REQUIRED ACTION - Although pictures appear in the records, the copy must leave them out and match everything else exactly.

TASK MATERIAL -
===============

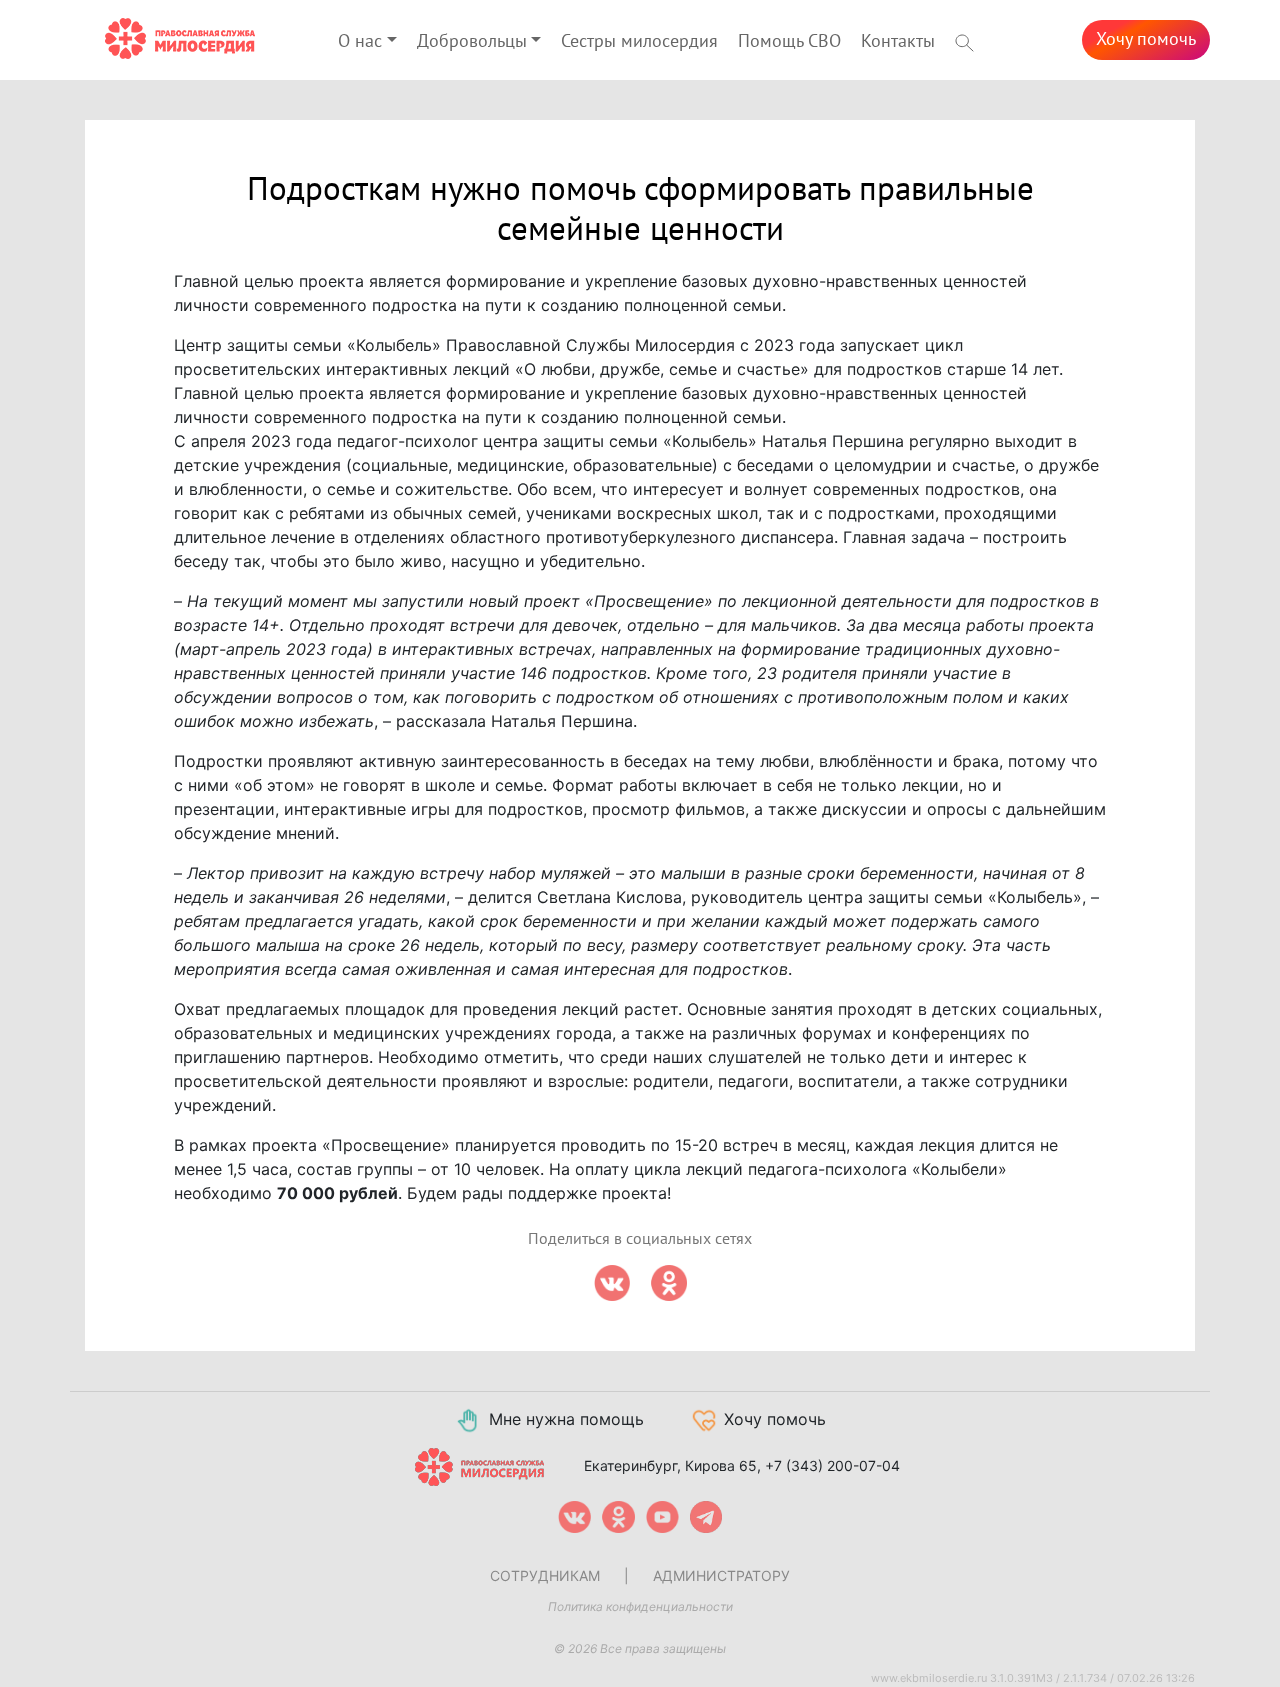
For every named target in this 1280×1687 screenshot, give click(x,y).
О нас (360, 41)
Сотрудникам (545, 1575)
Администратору (721, 1575)
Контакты (898, 41)
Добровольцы (472, 41)
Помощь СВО (789, 41)
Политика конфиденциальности (640, 1606)
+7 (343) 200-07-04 (832, 1465)
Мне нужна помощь (566, 1419)
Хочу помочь (1146, 39)
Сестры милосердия (639, 41)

===============

SOLUTION TO THIS TASK -
For every named target in this 1280×1687 screenshot, give click(x,y).
О нас (360, 41)
Сотрудникам (545, 1575)
Администратору (721, 1575)
Контакты (898, 41)
Добровольцы (472, 41)
Помощь СВО (789, 41)
Политика конфиденциальности (640, 1606)
+7 (343) 200-07-04 (832, 1465)
Мне нужна помощь (566, 1419)
Хочу помочь (1146, 39)
Сестры милосердия (639, 41)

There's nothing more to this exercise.